*** EXCERPTED TEXT ***

Suffering inside: Loss of Cheslie Kryst shows the urgent need for suicide awareness

Fans and admirers were shocked and saddened by the loss of former Miss USA Cheslie Kryst, lawyer and Daytime Emmy-nominated correspondent for television newsmagazine Extra.

Cheslie’s 2019 pageant win was part of a historic sweep for women of African decent in the United States and internationally, alongisde that year’s Miss America Nia Franklin, Miss Teen USA Kaliegh Garris, and South Africa’s  Zozibini Tunzi who became Miss Universe.

Her passing, which closely followed the deaths of Ian Smith Jr, son of actress and director Regina King, and Shane Lunny, son of singer-songwriter Sinead O’Connor, may reflect some of the pressures that are faced in navigating a life in the public eye.

former Miss USA and correspondent Cheslie Kryst

The African American beauty world has been rocked by suicide in recent years, with the 2020 loss of Karyn Washington, creator of ‘For Brown Girls’ and the #DarkGirlsRedLip project, and the 2014 suicide of Titi Branch, co-founder of the highly popular natural hair care line, Miss Jessie’s. According to an article in Yahoo Life, Cheslie’s death resulted from high functioning depression and underscores the need for society to do away with the ‘strong Black woman’ archetype,  which does nothing to support or remedy the very real mental health struggles of Black women.

“Cheslie embodied love and served others” – Extra

“She broke so many barriers, even [in terms of] winning with curly hair, which was at that time a first.” –Portia Kee

Cheslie’s radiant smile and fun personality were shared in her social media posts that discussed her beauty and hair care routine and the need for self-care. Some of her most fun videos were “How I Grew My Hair From The Big Chop” and “Must Have Was and Go Routine” in which she quips, “nothing about this process is wash and go, you might as well call it wash and work!”

Cheslie even touched on mental health concerns in her videos; in retrospect, this is a poignant reminder that addressing mental health can be a matter of life and death and preventing a crisis situation should carry no stigma.

The National Suicide Prevention Hotline 800-273-8255 is a multilingual 24/7 Crisis Line is a leading member of the National Suicide Prevention Lifeline and CrisisChat networks.

*** End of EXCERPTED TEXT ***
*** EXCERPTED DATA ***

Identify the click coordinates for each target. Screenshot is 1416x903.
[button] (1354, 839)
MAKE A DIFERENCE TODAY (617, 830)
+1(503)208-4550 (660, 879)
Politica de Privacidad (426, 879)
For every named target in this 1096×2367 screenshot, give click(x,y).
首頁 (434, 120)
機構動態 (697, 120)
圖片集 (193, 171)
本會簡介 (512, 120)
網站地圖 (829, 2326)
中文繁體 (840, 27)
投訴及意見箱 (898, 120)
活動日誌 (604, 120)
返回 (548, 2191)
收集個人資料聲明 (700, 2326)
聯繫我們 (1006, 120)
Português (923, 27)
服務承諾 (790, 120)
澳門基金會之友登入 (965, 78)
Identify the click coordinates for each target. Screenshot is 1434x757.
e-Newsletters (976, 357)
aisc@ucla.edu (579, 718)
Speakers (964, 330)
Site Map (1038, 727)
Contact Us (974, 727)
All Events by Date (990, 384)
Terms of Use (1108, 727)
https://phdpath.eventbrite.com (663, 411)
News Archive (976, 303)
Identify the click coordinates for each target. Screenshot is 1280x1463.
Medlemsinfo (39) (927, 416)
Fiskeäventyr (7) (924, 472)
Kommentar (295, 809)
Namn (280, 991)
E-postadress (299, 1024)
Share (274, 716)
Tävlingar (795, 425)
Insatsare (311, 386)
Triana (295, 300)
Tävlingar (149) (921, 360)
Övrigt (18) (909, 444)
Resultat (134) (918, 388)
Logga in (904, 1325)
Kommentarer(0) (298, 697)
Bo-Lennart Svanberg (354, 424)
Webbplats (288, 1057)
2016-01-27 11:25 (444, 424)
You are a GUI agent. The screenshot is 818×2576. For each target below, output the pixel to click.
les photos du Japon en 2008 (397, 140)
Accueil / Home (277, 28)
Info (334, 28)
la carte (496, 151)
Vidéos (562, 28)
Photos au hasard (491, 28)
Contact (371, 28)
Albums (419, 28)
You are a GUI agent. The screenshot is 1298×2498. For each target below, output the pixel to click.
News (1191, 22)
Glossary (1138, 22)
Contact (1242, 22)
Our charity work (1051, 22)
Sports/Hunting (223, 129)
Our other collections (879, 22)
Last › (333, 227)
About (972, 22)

*** End of EXCERPTED DATA ***

# PROMPT
Summarize the article on Cheslie Kryst's death in two sentences. These rows were taken from a separate source.

# WRITTEN ANSWER
Former Miss USA Cheslie Kryst, a lawyer and Daytime Emmy-nominated correspondent for Extra, has died; her 2019 pageant win was part of a historic sweep for women of African descent. Citing Yahoo Life, the article links her death to high-functioning depression and calls for an end to the "strong Black woman" archetype, stressing that addressing mental health can be a matter of life and death.